### Input data:

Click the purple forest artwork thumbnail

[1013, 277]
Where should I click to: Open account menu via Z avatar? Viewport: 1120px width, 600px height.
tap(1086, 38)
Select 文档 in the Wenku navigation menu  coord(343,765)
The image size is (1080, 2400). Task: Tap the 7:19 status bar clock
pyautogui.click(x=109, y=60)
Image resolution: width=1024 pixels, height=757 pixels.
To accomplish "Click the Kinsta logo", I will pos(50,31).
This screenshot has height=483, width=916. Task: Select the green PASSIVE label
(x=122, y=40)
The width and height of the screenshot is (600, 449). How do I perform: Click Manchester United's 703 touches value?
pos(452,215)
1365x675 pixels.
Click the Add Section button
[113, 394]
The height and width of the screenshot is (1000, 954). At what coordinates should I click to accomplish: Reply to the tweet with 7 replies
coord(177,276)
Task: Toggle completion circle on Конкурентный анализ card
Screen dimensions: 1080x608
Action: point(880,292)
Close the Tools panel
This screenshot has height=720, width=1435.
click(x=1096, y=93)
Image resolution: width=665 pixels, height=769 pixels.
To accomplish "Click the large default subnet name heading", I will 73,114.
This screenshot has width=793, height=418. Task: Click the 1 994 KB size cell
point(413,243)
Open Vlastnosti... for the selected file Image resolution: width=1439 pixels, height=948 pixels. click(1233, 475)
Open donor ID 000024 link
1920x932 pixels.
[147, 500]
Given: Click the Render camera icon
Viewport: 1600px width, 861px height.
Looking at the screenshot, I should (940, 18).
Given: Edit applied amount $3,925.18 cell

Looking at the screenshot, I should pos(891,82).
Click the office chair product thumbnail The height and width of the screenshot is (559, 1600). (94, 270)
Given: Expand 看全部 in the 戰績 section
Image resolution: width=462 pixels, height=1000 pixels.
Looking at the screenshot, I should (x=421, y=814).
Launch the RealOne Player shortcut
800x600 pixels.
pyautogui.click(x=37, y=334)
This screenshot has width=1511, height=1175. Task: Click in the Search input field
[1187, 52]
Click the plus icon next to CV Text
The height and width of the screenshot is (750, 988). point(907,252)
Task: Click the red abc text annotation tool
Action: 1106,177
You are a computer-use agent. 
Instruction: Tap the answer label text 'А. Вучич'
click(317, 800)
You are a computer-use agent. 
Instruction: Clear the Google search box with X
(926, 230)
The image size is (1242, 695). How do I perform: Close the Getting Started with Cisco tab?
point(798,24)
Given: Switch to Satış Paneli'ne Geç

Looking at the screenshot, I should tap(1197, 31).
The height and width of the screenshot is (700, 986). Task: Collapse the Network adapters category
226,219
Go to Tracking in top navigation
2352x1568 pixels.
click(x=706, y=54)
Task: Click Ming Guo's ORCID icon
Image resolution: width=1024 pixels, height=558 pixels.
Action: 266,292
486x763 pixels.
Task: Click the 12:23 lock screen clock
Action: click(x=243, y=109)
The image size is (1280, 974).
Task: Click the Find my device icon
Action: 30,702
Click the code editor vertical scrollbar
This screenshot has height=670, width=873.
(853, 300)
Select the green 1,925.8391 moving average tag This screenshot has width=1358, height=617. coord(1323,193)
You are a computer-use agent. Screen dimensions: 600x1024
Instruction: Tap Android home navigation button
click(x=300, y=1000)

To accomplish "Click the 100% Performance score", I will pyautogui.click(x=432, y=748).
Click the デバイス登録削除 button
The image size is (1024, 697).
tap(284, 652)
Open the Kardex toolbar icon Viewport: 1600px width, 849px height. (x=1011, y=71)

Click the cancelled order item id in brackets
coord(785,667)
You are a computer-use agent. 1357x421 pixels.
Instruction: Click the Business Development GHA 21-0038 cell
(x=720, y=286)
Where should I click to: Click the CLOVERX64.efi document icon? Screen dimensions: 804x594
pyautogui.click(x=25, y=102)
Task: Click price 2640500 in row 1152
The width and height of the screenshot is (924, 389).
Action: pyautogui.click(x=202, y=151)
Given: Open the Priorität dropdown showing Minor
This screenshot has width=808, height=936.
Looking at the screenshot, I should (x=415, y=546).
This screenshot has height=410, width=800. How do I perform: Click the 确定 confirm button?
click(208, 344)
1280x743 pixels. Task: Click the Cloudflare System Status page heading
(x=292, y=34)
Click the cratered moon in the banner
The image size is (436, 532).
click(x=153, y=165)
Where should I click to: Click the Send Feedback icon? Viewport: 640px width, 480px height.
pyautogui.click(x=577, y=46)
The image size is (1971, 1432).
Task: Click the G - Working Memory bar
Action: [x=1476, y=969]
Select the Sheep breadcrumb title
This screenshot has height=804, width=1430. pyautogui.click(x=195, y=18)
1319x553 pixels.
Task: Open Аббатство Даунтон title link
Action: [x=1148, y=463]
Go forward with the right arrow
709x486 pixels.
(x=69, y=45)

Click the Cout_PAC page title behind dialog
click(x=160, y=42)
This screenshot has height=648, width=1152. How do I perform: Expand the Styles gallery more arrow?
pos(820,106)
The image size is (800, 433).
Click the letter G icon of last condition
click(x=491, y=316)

### Your objective:
Reproduce the whole listing word for word.

### Exercise answer:
Click the purple forest artwork thumbnail

[1013, 277]
Where should I click to: Open account menu via Z avatar? Viewport: 1120px width, 600px height.
tap(1086, 38)
Select 文档 in the Wenku navigation menu  coord(343,765)
The image size is (1080, 2400). Task: Tap the 7:19 status bar clock
pyautogui.click(x=109, y=60)
Image resolution: width=1024 pixels, height=757 pixels.
To accomplish "Click the Kinsta logo", I will pos(50,31).
This screenshot has height=483, width=916. Task: Select the green PASSIVE label
(x=122, y=40)
The width and height of the screenshot is (600, 449). How do I perform: Click Manchester United's 703 touches value?
pos(452,215)
1365x675 pixels.
Click the Add Section button
[113, 394]
The height and width of the screenshot is (1000, 954). At what coordinates should I click to accomplish: Reply to the tweet with 7 replies
coord(177,276)
Task: Toggle completion circle on Конкурентный анализ card
Screen dimensions: 1080x608
Action: point(880,292)
Close the Tools panel
This screenshot has height=720, width=1435.
click(x=1096, y=93)
Image resolution: width=665 pixels, height=769 pixels.
To accomplish "Click the large default subnet name heading", I will 73,114.
This screenshot has width=793, height=418. Task: Click the 1 994 KB size cell
point(413,243)
Open Vlastnosti... for the selected file Image resolution: width=1439 pixels, height=948 pixels. click(1233, 475)
Open donor ID 000024 link
1920x932 pixels.
[147, 500]
Given: Click the Render camera icon
Viewport: 1600px width, 861px height.
Looking at the screenshot, I should (940, 18).
Given: Edit applied amount $3,925.18 cell

Looking at the screenshot, I should pos(891,82).
Click the office chair product thumbnail The height and width of the screenshot is (559, 1600). (94, 270)
Given: Expand 看全部 in the 戰績 section
Image resolution: width=462 pixels, height=1000 pixels.
Looking at the screenshot, I should (x=421, y=814).
Launch the RealOne Player shortcut
800x600 pixels.
pyautogui.click(x=37, y=334)
This screenshot has width=1511, height=1175. Task: Click in the Search input field
[1187, 52]
Click the plus icon next to CV Text
The height and width of the screenshot is (750, 988). point(907,252)
Task: Click the red abc text annotation tool
Action: 1106,177
You are a computer-use agent. 
Instruction: Tap the answer label text 'А. Вучич'
click(317, 800)
You are a computer-use agent. 
Instruction: Clear the Google search box with X
(926, 230)
The image size is (1242, 695). How do I perform: Close the Getting Started with Cisco tab?
point(798,24)
Given: Switch to Satış Paneli'ne Geç

Looking at the screenshot, I should tap(1197, 31).
The height and width of the screenshot is (700, 986). Task: Collapse the Network adapters category
226,219
Go to Tracking in top navigation
2352x1568 pixels.
click(x=706, y=54)
Task: Click Ming Guo's ORCID icon
Image resolution: width=1024 pixels, height=558 pixels.
Action: 266,292
486x763 pixels.
Task: Click the 12:23 lock screen clock
Action: click(x=243, y=109)
The image size is (1280, 974).
Task: Click the Find my device icon
Action: 30,702
Click the code editor vertical scrollbar
This screenshot has height=670, width=873.
(853, 300)
Select the green 1,925.8391 moving average tag This screenshot has width=1358, height=617. coord(1323,193)
You are a computer-use agent. Screen dimensions: 600x1024
Instruction: Tap Android home navigation button
click(x=300, y=1000)

To accomplish "Click the 100% Performance score", I will pyautogui.click(x=432, y=748).
Click the デバイス登録削除 button
The image size is (1024, 697).
tap(284, 652)
Open the Kardex toolbar icon Viewport: 1600px width, 849px height. (x=1011, y=71)

Click the cancelled order item id in brackets
coord(785,667)
You are a computer-use agent. 1357x421 pixels.
Instruction: Click the Business Development GHA 21-0038 cell
(x=720, y=286)
Where should I click to: Click the CLOVERX64.efi document icon? Screen dimensions: 804x594
pyautogui.click(x=25, y=102)
Task: Click price 2640500 in row 1152
The width and height of the screenshot is (924, 389).
Action: pyautogui.click(x=202, y=151)
Given: Open the Priorität dropdown showing Minor
This screenshot has width=808, height=936.
Looking at the screenshot, I should (x=415, y=546).
This screenshot has height=410, width=800. How do I perform: Click the 确定 confirm button?
click(208, 344)
1280x743 pixels. Task: Click the Cloudflare System Status page heading
(x=292, y=34)
Click the cratered moon in the banner
The image size is (436, 532).
click(x=153, y=165)
Where should I click to: Click the Send Feedback icon? Viewport: 640px width, 480px height.
pyautogui.click(x=577, y=46)
The image size is (1971, 1432).
Task: Click the G - Working Memory bar
Action: [x=1476, y=969]
Select the Sheep breadcrumb title
This screenshot has height=804, width=1430. pyautogui.click(x=195, y=18)
1319x553 pixels.
Task: Open Аббатство Даунтон title link
Action: [x=1148, y=463]
Go forward with the right arrow
709x486 pixels.
(x=69, y=45)

Click the Cout_PAC page title behind dialog
click(x=160, y=42)
This screenshot has height=648, width=1152. How do I perform: Expand the Styles gallery more arrow?
pos(820,106)
The image size is (800, 433).
Click the letter G icon of last condition
click(x=491, y=316)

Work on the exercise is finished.